─── Listed records ───
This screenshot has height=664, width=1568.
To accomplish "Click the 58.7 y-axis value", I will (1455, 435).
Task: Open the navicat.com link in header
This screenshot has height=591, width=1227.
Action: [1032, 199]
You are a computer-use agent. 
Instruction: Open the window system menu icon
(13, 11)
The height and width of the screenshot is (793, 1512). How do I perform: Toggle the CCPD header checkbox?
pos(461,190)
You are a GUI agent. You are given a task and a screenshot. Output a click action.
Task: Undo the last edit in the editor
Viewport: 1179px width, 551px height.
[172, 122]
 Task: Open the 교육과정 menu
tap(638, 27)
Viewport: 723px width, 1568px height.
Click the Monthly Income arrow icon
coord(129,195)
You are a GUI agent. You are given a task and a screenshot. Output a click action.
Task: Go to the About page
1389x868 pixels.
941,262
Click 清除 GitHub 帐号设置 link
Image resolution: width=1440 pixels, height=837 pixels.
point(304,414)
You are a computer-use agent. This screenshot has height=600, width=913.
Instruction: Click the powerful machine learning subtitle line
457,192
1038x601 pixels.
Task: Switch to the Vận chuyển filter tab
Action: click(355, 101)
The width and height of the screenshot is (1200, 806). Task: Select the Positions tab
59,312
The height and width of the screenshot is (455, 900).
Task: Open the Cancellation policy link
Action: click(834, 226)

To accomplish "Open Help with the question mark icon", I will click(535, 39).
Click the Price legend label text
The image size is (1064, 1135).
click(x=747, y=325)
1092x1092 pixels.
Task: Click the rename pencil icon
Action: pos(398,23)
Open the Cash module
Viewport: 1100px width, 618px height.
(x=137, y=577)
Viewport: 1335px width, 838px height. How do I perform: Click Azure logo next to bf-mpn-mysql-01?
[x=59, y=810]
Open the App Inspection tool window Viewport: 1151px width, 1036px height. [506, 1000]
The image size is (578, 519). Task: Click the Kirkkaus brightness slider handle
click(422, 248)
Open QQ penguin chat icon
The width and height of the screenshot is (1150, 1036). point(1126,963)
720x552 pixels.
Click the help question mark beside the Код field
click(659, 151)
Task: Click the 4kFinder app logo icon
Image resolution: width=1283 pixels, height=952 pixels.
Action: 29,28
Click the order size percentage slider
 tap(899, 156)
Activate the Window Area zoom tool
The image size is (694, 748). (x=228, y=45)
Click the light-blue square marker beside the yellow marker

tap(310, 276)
───
__What the exercise asks__:
Please copy the listing verbatim, starting at the line containing "Task: Click the 4kFinder app logo icon" and ending at the end of the listing.

__Answer to the task__:
Task: Click the 4kFinder app logo icon
Image resolution: width=1283 pixels, height=952 pixels.
Action: 29,28
Click the order size percentage slider
 tap(899, 156)
Activate the Window Area zoom tool
The image size is (694, 748). (x=228, y=45)
Click the light-blue square marker beside the yellow marker

tap(310, 276)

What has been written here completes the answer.